Tue, Jun 26, 2001 - Page 8 News List

No bad start for US' China policy

By Nat Bellocchi 白樂崎

There has been considerable grumbling among many -- perhaps the majority -- of China experts in the US about the direction the administration of President George W. Bush is taking on China policy. To some of them the administration seems to be downgrading the China relationship and their official statements are provocative. I suspect we will hear more of these views aimed at restoring the attitudes of the recent past. I hope they do not succeed. The relationship needed some rebalancing, not only in bilateral terms with China, but also with Taiwan and the cross-strait issue. That seems to be the direction in which the new government is heading, but it is neither downgrading the relationship nor being provocative.
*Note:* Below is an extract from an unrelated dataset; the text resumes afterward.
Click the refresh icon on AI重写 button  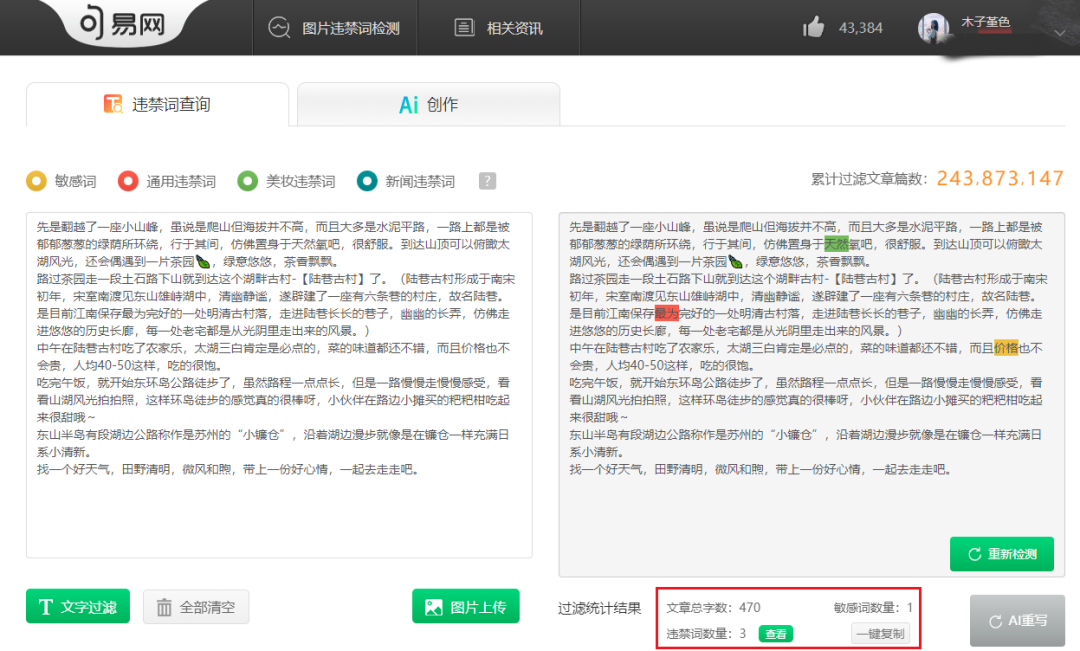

Beijing, and many of the China experts, have been spoiled by the inordinate attention given to the PRC as an emerging superpower. This view of China has been buttressed in the US by references to its great size and rapid rate of growth. The argument has been used as the basis for treating China with great sensitivity, and supporting the gamble that it will succeed in becoming an open, prosperous, reliable power with which we all inevitably must do business in the years ahead.

This has led, in turn, to public condemnation of any action or statement that could cause Beijing any unhappiness. The apparent purpose of this kind of spin has been to protect the relationship, but the degrees of gravity of these warnings have invariably been the same regardless of the action intended.

According to the same experts, however, when the issue is China's potential as a security threat, the focus is not on China as a world player, but rather on its weakness as a military power. Then the same China becomes decades away from being able to challenge our interests. This ambivalence clearly has left members of Congress rather confused. From their perspective, it seems we have the obligation to sustain enormous trade deficits with and provide equally large capital investments to China, to help it become a great power, but not be concerned about its intentions on security matters where we have equally large interests. As a result, Congress voted to form a US-China Security Review Commission. The purpose is to provide an annual report to Congress on the national security implications and impact of the bilateral trade and economic ties between the US and China.

With the recent change in Senate leadership, it was expected that perhaps the new leadership might try to influence the direction the Bush administration was taking on its China policy. The first hearing of the commission last week had three senators -- two Democrats and one Republican -- testify on the interdependence between the economic and national security aspects of the US-China relationship. If there are differences between the two parties in the Senate on this issue, it was not apparent.

Senator Robert Byrd thought it would be a mistake to oversimplify this situation by failing to recognize the interdependence between the economic and national security aspects of the relationship. He wanted the commission to assess the overall effect of the huge annual trade surpluses and the mushrooming infusions of US equity capital to China on the

long-term security interests of the US. The EP-3 incident, he said, should put to rest the view that trade issues can be neatly separated from security issues.